Occorre fare attenzione nei casi in cui i secondari siano più di uno, poichè la potenza totale dichiarata va intesa come somma della potenza disponibile sui vari avvolgimenti. Un trasformatore con due avvolgimenti, uno da 9V e 0,5 A ed un altro da 12V e 0,8 A, verrebbe classificato come trasformatore da 14 VA; se però a voi interessa usare solo l'avvolgimento da 9V, la potenza su cui potrete contare sarà solo di 4,5 VA, a causa della sezione dei fili che costituiscono l'avvolgimento.

In effetti, i fattori che determinano la potenza che un trasformatore può fornire sono:
- le caratteristiche del nucleo magnetico, ovvero le dimensioni ed il materiale, che determinano la massima induzione consentita e, di conseguenza, il flusso massimo che può instaurarsi nel nucleo
- la sezione dei fili usati per gli avvolgimenti
In linea generale, con l'aumentare della potenza aumentano le dimensioni ed il peso dei trasformatori; per i trasformatori destinati ai circuiti di tipo switching entrano tuttavia in gioco anche altri parametri, che potrebbero inficiare quanto precedentemente affermato.

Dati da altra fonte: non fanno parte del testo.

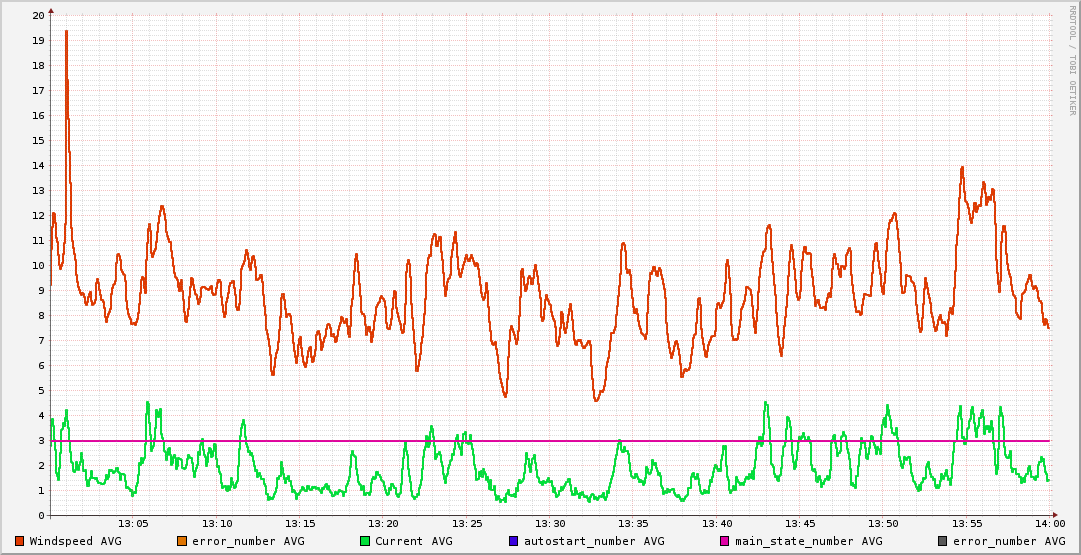Click the gray error_number legend swatch
The height and width of the screenshot is (555, 1081).
tap(942, 541)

Come si collega un trasformatore

Per concludere, in figura 8 sono riportati i principali schemi usati per raddrizzare una tensione alternata. Come esempio si è ipotizzato un trasformatore con uscita 12 Vca; in relazione a tale esempio, dobbiamo considerare che una tensione alternata Vca avente valore efficace di 12 V, dopo essere stata raddrizzata e livellata con un condensatore, assume un valore Vcc = Vca x 1,41 - 0,7 = circa 16 V (essendo 1,41 il valore di cresta dell'onda sinusoidale e 0,7V la caduta di tensione sui diodi raddrizzatori)
trasformatore, diodi e condensatore per raddrizzare una tensione alternata
figura 8
1) Il primo schema a sinistra è quello classico che utilizza quattro diodi
2) al centro vediamo lo schema attuabile quando il trasformatore è dotato di presa centrale; si utilizzano due diodi mentre dalla presa centrale si deriva la tensione zero (massa o ground del circuito)
3) lo schema di destra si usa con trasformatore a presa centrale quando è necessario disporre di un'alimentazione duale, ovvero di una tensione positiva e di una negativa, riferite ad uno zero centrale.